There are many in the academic fields who advocate that sin does not exist and what we might call sin is predestined by our physical bodies. They view addiction as a problem of predispositioned chemicals and the architecture of the brain. Thus sin becomes treated as a sickness which an unlucky individual catches. He has no choice and is not responsible. Dr. Benjamin Wiker writes more on this subject:

Is gambling an addiction or a sinful habit? What about pornography? Overeating? Drinking? Shopping? Checking email? Texting? Watching television? Playing video games? Working? They’ve all been called addictions. Is that really what they are?

If we follow this line of reasoning out to its logical conclusion, then it would be logical to call all bad or destructive behavior, “addictive,” so that “addicts” of whatever kind are helpless victims of forces beyond their control. A woman gambles because she cannot help it. A man drinks because he cannot help it. A woman shops because she cannot help it. A man throws himself into internet pornography because he cannot help it. Addicts, helpless victims, one and all.

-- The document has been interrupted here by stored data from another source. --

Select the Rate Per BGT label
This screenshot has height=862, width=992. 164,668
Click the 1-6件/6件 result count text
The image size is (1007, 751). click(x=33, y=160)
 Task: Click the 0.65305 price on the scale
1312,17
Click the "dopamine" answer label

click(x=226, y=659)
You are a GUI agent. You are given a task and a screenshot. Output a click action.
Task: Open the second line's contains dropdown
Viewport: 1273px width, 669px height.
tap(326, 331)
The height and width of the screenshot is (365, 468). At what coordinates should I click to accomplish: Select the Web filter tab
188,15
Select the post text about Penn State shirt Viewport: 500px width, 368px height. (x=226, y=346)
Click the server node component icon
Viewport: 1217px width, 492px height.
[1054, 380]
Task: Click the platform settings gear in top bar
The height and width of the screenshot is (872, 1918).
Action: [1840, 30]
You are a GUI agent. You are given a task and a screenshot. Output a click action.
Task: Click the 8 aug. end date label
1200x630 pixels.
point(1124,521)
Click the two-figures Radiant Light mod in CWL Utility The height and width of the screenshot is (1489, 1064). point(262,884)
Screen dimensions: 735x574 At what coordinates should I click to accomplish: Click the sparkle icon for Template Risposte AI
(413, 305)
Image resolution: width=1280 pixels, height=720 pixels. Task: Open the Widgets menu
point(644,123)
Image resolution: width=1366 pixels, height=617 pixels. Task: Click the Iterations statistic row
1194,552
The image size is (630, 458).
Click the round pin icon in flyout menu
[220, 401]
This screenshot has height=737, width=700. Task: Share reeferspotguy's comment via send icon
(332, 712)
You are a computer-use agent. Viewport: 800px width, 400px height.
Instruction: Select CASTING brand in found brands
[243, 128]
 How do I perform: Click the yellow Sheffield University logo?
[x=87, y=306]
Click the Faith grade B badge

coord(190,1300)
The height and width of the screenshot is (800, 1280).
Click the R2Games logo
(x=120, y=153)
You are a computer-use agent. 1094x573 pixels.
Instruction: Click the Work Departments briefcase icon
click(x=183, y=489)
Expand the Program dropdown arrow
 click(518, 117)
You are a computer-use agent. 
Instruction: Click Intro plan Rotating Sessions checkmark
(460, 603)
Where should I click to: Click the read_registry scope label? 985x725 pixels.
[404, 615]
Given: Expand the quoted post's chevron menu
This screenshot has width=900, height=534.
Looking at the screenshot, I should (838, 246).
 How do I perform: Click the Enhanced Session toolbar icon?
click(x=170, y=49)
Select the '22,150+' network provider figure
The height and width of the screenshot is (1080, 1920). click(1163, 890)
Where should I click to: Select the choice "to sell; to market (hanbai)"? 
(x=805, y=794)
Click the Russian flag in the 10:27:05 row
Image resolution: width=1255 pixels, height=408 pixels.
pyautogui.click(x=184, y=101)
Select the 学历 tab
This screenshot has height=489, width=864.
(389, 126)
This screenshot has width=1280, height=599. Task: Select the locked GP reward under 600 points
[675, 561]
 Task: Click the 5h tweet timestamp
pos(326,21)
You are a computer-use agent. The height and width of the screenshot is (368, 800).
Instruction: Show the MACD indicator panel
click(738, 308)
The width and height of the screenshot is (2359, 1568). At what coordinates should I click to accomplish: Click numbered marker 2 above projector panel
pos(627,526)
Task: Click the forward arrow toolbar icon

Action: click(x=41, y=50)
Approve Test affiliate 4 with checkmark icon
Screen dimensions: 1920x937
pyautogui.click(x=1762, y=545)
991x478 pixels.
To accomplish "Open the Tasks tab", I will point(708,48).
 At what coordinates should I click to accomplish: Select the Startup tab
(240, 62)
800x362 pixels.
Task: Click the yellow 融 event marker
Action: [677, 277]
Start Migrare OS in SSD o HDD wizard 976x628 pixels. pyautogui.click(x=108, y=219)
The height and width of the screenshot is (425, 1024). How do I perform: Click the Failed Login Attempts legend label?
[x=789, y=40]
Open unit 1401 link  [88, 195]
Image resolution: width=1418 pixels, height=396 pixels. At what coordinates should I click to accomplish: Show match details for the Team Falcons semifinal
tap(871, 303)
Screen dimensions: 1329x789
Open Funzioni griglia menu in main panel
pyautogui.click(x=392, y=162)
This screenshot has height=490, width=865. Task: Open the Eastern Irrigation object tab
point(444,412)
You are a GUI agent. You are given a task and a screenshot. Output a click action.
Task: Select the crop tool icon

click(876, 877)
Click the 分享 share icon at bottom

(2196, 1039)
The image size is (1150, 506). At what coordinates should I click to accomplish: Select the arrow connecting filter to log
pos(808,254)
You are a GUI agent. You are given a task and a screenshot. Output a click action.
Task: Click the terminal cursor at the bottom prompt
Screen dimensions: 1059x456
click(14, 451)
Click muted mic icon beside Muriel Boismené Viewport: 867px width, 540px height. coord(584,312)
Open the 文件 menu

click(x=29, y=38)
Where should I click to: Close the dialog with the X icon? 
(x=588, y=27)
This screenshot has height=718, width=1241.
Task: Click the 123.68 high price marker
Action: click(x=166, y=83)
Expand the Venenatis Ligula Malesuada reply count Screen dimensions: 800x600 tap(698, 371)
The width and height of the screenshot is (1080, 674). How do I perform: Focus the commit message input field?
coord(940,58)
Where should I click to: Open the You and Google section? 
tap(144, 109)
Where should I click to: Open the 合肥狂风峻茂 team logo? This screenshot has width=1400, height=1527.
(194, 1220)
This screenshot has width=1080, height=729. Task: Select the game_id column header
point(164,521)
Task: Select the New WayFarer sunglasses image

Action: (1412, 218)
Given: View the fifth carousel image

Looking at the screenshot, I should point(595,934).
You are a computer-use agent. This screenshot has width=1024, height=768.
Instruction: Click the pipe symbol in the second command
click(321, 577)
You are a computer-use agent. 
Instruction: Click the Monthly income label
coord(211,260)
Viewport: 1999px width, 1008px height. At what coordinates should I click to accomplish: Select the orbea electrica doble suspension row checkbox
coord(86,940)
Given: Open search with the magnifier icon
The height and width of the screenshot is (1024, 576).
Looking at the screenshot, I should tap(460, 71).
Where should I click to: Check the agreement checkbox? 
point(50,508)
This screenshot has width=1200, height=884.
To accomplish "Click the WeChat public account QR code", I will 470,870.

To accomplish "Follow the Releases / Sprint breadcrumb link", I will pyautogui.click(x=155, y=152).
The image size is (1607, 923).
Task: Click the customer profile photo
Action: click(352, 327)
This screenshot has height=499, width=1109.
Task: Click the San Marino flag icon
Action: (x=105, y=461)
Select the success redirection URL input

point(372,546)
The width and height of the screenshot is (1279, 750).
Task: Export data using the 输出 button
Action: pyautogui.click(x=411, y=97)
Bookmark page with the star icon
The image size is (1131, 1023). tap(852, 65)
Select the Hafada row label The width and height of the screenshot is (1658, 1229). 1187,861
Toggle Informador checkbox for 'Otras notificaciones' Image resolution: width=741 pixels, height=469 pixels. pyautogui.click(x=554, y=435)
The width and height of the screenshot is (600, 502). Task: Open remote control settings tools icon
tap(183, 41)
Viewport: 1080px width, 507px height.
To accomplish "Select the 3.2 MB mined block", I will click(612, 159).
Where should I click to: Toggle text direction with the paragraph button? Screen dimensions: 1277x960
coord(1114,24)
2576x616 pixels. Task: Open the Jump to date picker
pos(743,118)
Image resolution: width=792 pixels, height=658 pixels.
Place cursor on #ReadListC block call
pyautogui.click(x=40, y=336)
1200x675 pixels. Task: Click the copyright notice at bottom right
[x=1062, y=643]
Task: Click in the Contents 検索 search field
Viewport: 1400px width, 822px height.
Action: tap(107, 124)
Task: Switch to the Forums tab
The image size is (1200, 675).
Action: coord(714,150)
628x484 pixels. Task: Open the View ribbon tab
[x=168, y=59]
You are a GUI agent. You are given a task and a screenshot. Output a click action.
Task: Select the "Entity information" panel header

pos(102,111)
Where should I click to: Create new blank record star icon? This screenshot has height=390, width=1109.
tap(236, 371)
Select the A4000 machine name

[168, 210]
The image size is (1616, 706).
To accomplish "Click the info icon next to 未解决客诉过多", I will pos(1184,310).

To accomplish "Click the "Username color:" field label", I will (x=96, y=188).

The obvious problem with this view is that it entirely destroys morality by denying the possibility of good, freely-chosen action. We should call them what they really are: sinful habits. Or we could use the more exact and compact word, vices. A sign of the correctness of this word is that “vice” contains the notion of addiction—a kind of helpless slavery—even while it affirms the presence of free will and moral culpability. . . .

Continue reading. . . .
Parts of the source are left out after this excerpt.